*DATA SHOWN*.
>>>>>

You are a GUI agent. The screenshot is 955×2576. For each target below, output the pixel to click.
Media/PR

<<<<<
>>>>>

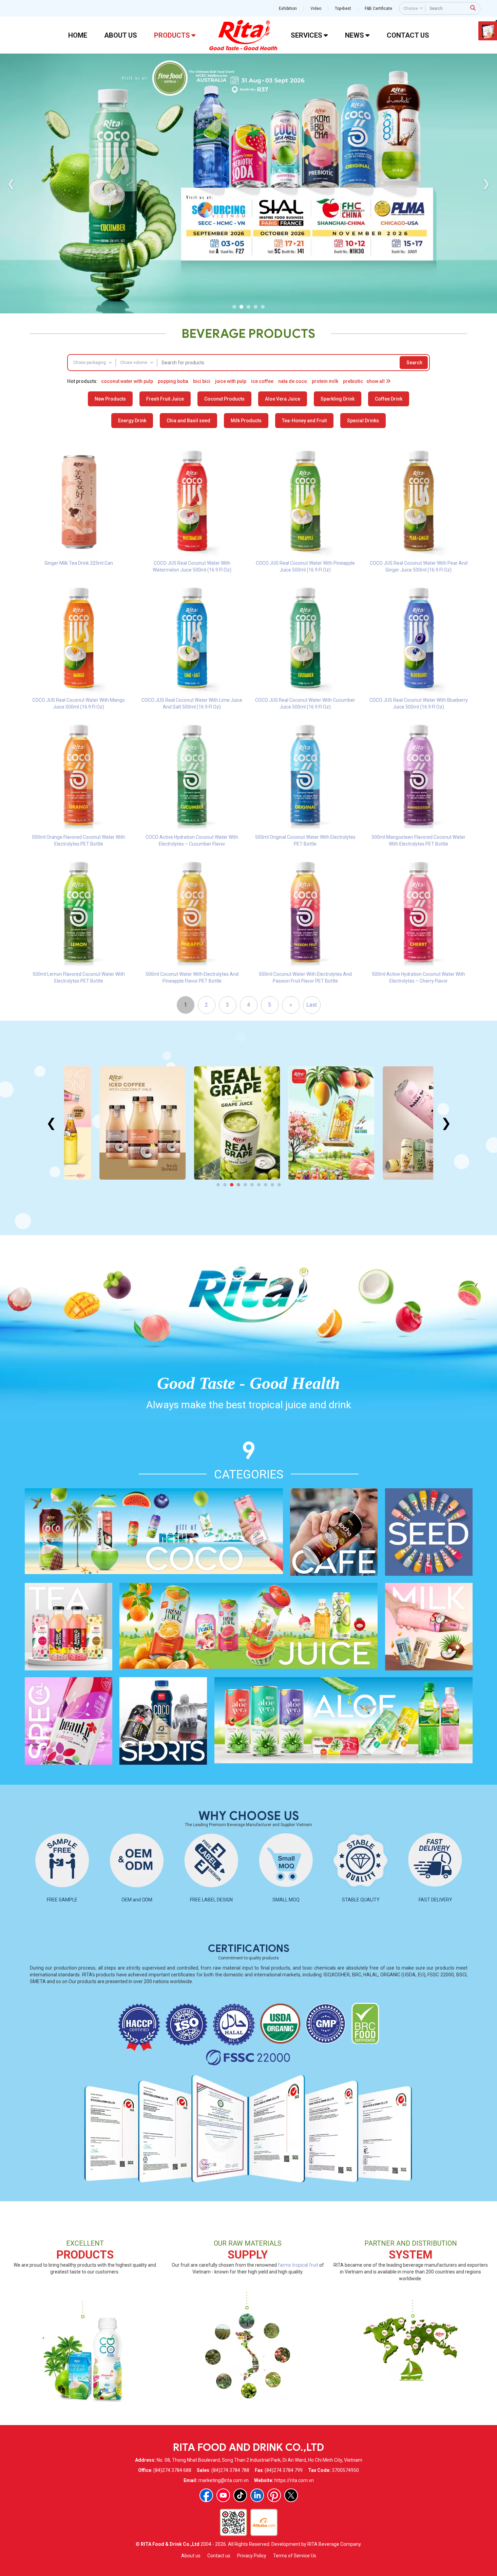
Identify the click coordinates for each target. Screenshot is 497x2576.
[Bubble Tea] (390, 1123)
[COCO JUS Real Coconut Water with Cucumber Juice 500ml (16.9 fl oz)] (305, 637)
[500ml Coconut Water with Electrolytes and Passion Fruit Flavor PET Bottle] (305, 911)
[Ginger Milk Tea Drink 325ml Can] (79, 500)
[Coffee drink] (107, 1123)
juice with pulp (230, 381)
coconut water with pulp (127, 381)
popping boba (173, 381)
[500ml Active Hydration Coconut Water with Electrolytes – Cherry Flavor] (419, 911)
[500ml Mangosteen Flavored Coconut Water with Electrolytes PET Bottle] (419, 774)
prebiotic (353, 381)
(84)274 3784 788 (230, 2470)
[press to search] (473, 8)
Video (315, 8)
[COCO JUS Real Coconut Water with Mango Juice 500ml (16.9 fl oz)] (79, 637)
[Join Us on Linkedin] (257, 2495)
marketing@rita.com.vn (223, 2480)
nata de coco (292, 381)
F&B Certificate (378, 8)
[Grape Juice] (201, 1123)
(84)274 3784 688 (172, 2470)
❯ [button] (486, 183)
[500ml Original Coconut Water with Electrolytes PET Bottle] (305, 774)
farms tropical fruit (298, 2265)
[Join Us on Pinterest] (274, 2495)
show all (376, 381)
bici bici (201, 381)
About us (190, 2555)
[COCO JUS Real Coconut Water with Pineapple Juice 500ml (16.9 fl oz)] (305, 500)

<<<<<

*AIM OF THE TASK*.
Set down, exactly as they stand above, the lines starting with the line with "[500ml Active Hydration" and going on through the line with "Video (315, 8)", and no others.

*YOUR RESPONSE*.
[500ml Active Hydration Coconut Water with Electrolytes – Cherry Flavor] (419, 911)
[500ml Mangosteen Flavored Coconut Water with Electrolytes PET Bottle] (419, 774)
prebiotic (353, 381)
(84)274 3784 788 (230, 2470)
[press to search] (473, 8)
Video (315, 8)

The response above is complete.